The sixth and final step for recovering secularists is to understand that this country was never very secular anyway. We Americans long for righteous rule as fervently as anybody else. We are inculcated with the notion that, in Abraham Lincoln’s words, we represent the “last, best hope of earth.”

Comments

  1. David Foster says:

    Brooks missed one of the key anti-secularist trends: the growth of mystical beliefs among people who reject formal religions. I don’t have numbers handy, but there are a lot of college-educated Americans who believe in astrology, magical crystals, a conscious Gaia, etc etc. Generally these are people who say they are “spiritual but not religious.”

    C S Lewis’s devil (in The Screwtape Letters) referred to the coming of the “materialist magician.”

  2. Spandrell says:

    “We are living through one of the great periods of scientific progress and the creation of wealth. At the same time, we are in the midst of a religious boom.”

    I take it the first sentence is a result of the second. Great period of scientific progress? Today?
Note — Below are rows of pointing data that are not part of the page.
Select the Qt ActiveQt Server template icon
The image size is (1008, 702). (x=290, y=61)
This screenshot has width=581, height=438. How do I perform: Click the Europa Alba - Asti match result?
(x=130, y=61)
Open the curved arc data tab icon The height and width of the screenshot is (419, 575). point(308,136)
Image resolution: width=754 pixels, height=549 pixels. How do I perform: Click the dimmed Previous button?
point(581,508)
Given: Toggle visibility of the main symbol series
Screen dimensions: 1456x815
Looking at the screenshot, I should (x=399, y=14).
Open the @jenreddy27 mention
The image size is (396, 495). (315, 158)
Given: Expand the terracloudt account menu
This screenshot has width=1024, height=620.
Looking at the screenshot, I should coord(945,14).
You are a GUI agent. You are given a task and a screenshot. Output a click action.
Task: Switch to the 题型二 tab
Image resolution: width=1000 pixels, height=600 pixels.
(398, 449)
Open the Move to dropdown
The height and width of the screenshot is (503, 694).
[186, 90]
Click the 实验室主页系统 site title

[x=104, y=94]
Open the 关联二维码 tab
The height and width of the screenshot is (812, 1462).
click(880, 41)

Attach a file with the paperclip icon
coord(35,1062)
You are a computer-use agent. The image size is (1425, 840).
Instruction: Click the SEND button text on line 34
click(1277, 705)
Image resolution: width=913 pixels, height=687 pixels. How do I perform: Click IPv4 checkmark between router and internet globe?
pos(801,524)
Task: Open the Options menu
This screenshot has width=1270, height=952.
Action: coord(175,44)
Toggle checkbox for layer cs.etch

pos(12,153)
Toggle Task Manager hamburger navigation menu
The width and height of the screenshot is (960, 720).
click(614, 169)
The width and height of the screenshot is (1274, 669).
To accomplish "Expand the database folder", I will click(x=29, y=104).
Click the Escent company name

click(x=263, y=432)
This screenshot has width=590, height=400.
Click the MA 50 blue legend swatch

Talk about blind faith.

  3. Isegoria says:

    I was going to cite G. K. Chesterton‘s quip, “When people stop believing in God, they don’t believe in nothing — they believe in anything.” Then I read up on it:

    This quotation actually comes from page 211 of Émile Cammaerts’ book The Laughing Prophet: The Seven Virtues and G. K. Chesterton (1937), in which he quotes Chesterton as having Father Brown say, in “The Oracle of the Dog” (1923), “It’s the first effect of not believing in God that you lose your common sense.” Cammaerts then interposes his own analysis between further quotes from Father Brown: “‘It’s drowning all your old rationalism and scepticism, it’s coming in like a sea; and the name of it is superstition.’ The first effect of not believing in God is to believe in anything: ‘And a dog is an omen and a cat is a mystery.’” Note that the remark about believing in anything is outside the quotation marks — it is Cammaerts’. Nigel Rees is credited with identifying this as the source of the misattribution, in a 1997 issue of First Things.